___ Records shown

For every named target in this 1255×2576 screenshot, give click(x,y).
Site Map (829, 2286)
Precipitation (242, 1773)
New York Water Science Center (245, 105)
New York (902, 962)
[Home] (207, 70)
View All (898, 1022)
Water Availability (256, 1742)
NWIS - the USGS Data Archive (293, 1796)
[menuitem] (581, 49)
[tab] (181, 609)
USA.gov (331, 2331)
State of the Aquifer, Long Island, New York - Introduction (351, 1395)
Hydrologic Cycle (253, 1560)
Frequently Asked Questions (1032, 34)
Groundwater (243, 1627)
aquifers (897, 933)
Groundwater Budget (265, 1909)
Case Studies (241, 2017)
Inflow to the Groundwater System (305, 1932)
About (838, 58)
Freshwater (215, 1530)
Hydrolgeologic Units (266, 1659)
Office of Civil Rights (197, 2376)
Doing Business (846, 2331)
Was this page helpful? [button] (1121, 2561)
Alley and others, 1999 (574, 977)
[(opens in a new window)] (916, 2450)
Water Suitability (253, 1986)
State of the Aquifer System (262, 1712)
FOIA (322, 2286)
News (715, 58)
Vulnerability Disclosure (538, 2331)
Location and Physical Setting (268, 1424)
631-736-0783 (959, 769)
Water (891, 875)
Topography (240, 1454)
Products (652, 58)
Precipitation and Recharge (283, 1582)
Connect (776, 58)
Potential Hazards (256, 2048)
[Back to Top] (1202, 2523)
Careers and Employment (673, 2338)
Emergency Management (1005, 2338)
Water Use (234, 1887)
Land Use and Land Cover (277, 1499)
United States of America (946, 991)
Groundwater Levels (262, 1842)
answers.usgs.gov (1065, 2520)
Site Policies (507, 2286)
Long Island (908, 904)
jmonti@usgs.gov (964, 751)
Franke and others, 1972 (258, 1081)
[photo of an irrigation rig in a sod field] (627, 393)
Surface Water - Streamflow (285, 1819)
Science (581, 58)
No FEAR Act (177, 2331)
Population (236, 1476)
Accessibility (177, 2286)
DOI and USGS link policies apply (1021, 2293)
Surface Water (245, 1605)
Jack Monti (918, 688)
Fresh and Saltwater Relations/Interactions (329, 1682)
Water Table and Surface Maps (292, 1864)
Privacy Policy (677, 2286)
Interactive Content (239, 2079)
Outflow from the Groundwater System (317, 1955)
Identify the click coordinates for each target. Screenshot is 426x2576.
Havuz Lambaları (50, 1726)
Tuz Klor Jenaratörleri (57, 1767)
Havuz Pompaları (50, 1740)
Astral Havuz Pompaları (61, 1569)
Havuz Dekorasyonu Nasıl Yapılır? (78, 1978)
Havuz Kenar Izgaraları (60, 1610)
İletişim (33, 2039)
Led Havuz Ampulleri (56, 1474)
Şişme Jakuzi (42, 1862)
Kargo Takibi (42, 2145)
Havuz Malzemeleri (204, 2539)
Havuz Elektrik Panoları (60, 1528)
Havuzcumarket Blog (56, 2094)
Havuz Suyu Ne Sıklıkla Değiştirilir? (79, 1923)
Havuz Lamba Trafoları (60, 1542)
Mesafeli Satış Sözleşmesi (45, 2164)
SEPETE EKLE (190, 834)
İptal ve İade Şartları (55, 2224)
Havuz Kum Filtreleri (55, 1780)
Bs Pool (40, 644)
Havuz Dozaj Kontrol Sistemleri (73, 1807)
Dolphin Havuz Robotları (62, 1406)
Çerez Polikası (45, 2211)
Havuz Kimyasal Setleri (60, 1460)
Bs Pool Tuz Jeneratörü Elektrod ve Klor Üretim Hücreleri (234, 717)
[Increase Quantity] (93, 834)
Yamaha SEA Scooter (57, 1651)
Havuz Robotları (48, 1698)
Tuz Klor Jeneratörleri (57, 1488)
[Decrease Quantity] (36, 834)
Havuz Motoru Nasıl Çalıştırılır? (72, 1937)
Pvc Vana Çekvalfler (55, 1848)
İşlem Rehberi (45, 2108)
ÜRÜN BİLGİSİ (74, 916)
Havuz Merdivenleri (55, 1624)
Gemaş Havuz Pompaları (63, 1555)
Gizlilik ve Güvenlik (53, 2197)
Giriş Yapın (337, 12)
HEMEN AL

______

> [Problem requirements]
The lines to copy are those above that contain "this".

> [Result of the task]
For every named target in this 1255×2576 screenshot, give click(x,y).
Was this page helpful? [button] (1121, 2561)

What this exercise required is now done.